**What the task asks:** When you reach the line that contains "The height and width of the screenshot is (811, 1198)." in the data below, start reproducing lines exactly, and stop after the line that contains "Click the horizontal".

== Segment start ==

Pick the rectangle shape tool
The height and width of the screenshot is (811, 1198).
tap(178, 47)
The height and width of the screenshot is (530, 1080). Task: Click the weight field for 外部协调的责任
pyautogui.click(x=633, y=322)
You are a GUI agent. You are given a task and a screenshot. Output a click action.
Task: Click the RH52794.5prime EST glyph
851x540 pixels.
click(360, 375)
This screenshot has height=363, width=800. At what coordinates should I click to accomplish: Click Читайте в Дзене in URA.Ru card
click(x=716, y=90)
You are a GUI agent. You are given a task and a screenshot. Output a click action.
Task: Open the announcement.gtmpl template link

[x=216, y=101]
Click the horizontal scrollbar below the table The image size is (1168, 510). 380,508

== Segment end ==
== Segment start ==

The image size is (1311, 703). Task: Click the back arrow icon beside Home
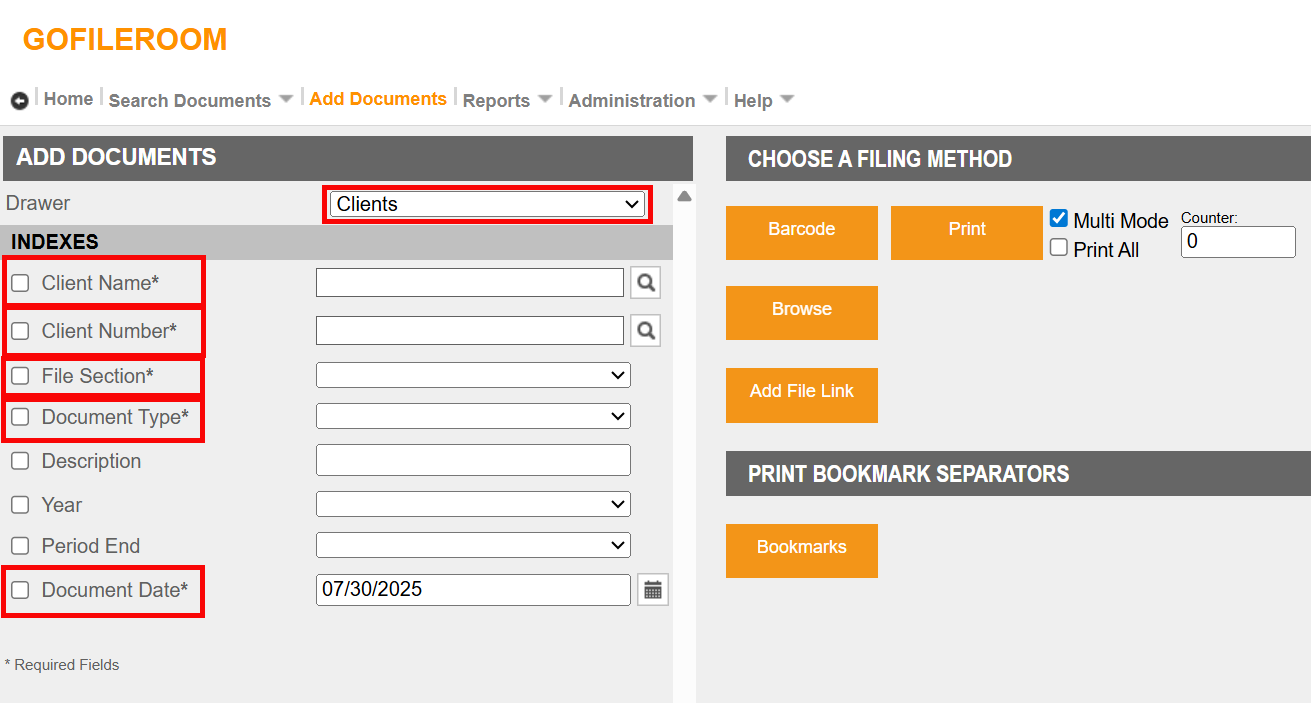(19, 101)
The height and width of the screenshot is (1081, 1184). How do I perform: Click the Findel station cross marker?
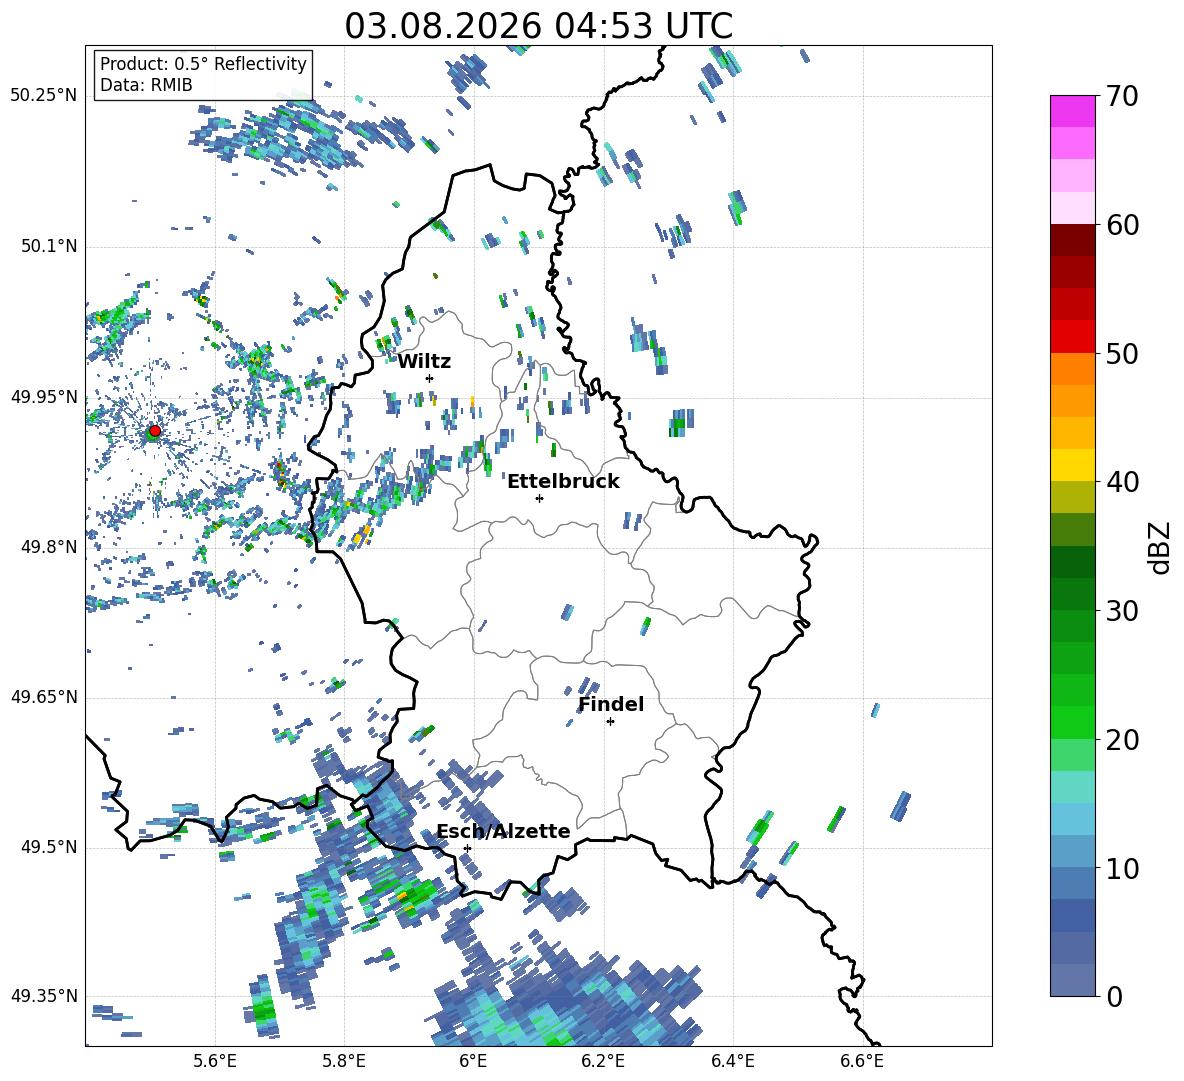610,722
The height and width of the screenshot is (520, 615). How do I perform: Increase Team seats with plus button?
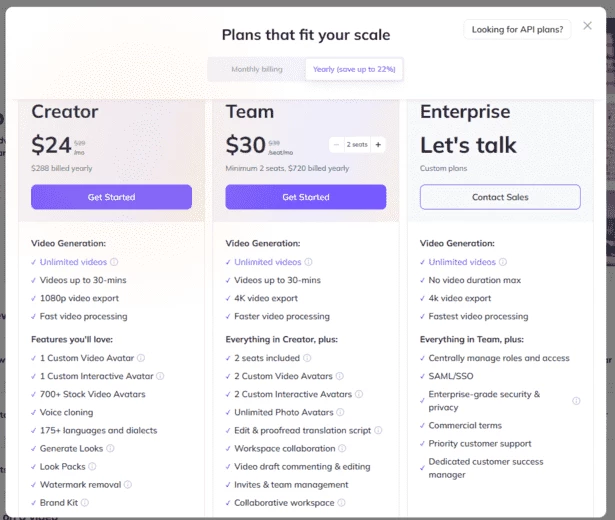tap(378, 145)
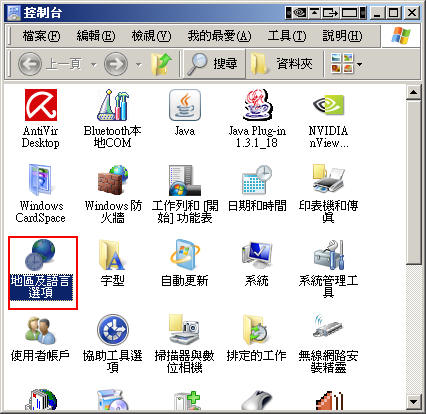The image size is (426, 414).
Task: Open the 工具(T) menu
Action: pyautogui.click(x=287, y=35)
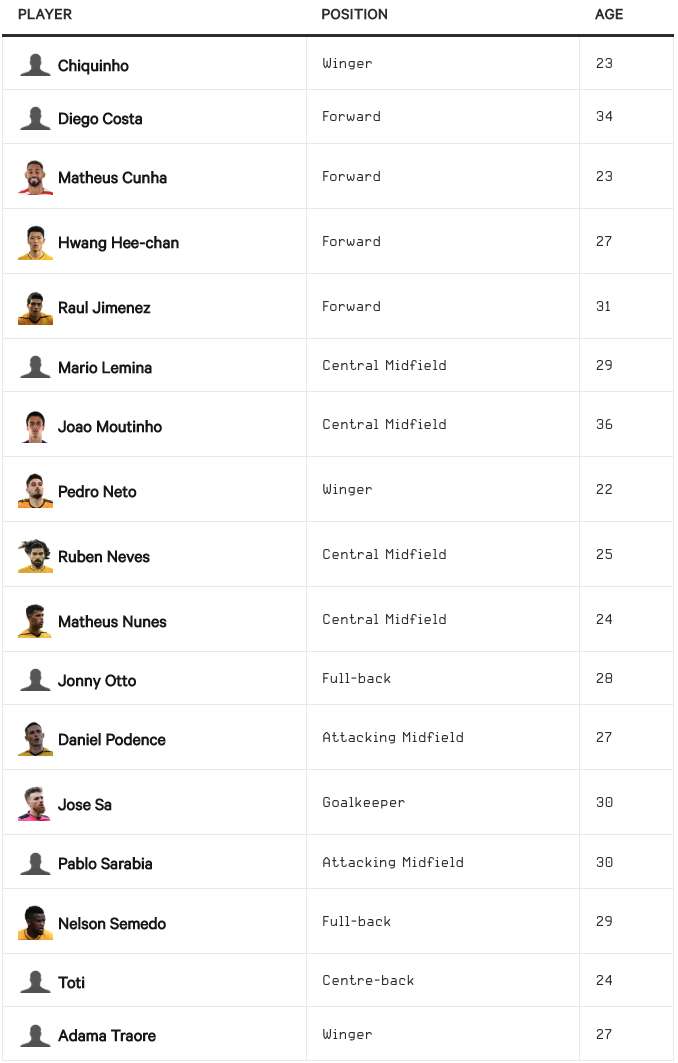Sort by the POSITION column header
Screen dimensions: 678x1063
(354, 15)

== Segment end ==

**Written answer:**
The height and width of the screenshot is (811, 1198).
tap(178, 47)
The height and width of the screenshot is (530, 1080). Task: Click the weight field for 外部协调的责任
pyautogui.click(x=633, y=322)
You are a GUI agent. You are given a task and a screenshot. Output a click action.
Task: Click the RH52794.5prime EST glyph
851x540 pixels.
click(360, 375)
This screenshot has height=363, width=800. At what coordinates should I click to accomplish: Click Читайте в Дзене in URA.Ru card
click(x=716, y=90)
You are a GUI agent. You are given a task and a screenshot. Output a click action.
Task: Open the announcement.gtmpl template link

[x=216, y=101]
Click the horizontal scrollbar below the table The image size is (1168, 510). 380,508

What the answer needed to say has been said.